Lyman Stone@lymanstoneky
Vaccine effectiveness did not diminish. Today, years later, life expectancy has still CONTINUED to rise more in the high-vax states vs pre-COVID life expectancy. Masks are complicated since elites didn't even agree-- early on "elites" (Fauci, etc) were extremely ANTI mask!That was in response to: Michael Brendan Dougherty@michaelbd
Eh… Vaccines had a huge impact when first released but it diminished dramatically over time as the disease evolved and the effect required timing them perfectly, yet elite opinion dug in against evidence. Elites got surgical masks very wrong. Prolonged school closures were really disastrous. Masking toddlers was preposterous, and they remained masked longest in many US states. So was the month of “Racism os spreading faster than the virus.” And the whole balance of elite reputation hinges on whether the lab leak happened and how many are implicated.

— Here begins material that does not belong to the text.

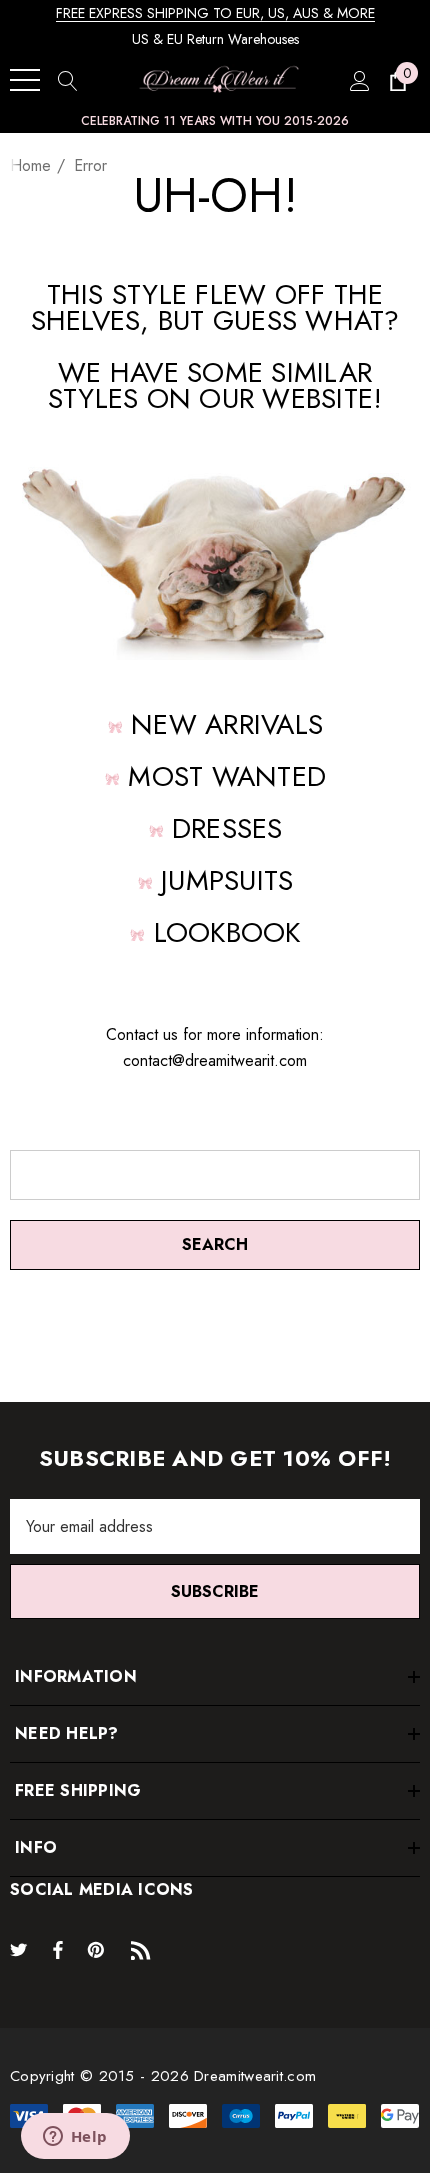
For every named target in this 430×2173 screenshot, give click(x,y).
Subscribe (215, 1591)
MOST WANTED (227, 776)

Which was in response to Claire Lehman quoting Tyler Cowen in the Free Press
A lot of people do not want to admit it, but when it comes to the Covid-19 pandemic the elites, by and large, actually got a lot of things right. Most importantly, the people who got vaccinated fared much better than people who did not. We also got a vaccination in record time, against most expectations. Operation Warp Speed was a success. Long Covid did turn out to be a real thing. Low personal mobility meant that "lockdowns" were not the real issue. Most of that economic activity was going away in any case*. Most states should have ended lockdowns sooner, but they mattered less than many commenters have suggested. Furthermore, in contrast to what many were predicting, those restrictions on our liberty proved entirely temporary.
That is part of a larger discussion with Rob Henderson about elites and experts over at FP
Tyler distinguishes between elites and experts - where they are allied and where they are separate.
And Peggy Noonan weighs in at WaPo about elites and Trump, reminding us that he is a response to what has been deteriorating in America, not the cause of it. I grew tired of her a decade ago or more, but this was sent to me and it is better than I expected.
I have liked all the above in general on a variety of topics. I have written things similar to each of them on the matter of elites in general and covid in specific. But if you press me, I think more highly of Stone and Cowen.
*I think he means that because of the disease itself slowing the economy, the additional restrictions by governments were not as severe as they are now portrayed.
3 comments:
It's so weird that people are still pretending to debate about mask effectiveness and what we've "learned", when we still know exactly what we knew before: N95 masks, properly fitted and frequently changed, can be pretty effective against transmitting respiratory viruses, but their effectiveness drops almost to zero unless you are really careful about fitting them and change them frequently. And cloth masks are pure theatre.
Pretty brash of Lehman to claim the "elites" were "right" to support operation warp speed, when they were pretty uniformly against it until after the election.
Maybe I just missed it, but I never heard any assessment of relative risks from the powers-that-be at the time. All was "This is the law and the prophets". And the claim that chloroquine was both dangerous and useless was weird--there hadn't been significant testing of the (quite common) drug yet. (I gather that it actually _isn't_ useful for the purpose, but they couldn't have known that at the time--unless the Chinese had given them unpublished results?)
To put the kindest interpretation on it, perhaps they were afraid that any hint of less than 100% confidence in their directives would lose them all confidence-- and so they didn't dare talk about the details. Not getting things right the first time goes with the territory.
James gets at what damaged them most in my eyes: the 100% flat assertion that these were “safe and effective,” rather than a balanced adult discussion of relative risk.
I spent a lot of time trying to work out the latter, with no help from the experts. I finally picked Johnson & Johnson over the mRNA ones, but that one got pulled from the market over thrombosis risks that emerged.
Some scholars have found that Pfizer was significantly more risky than other options.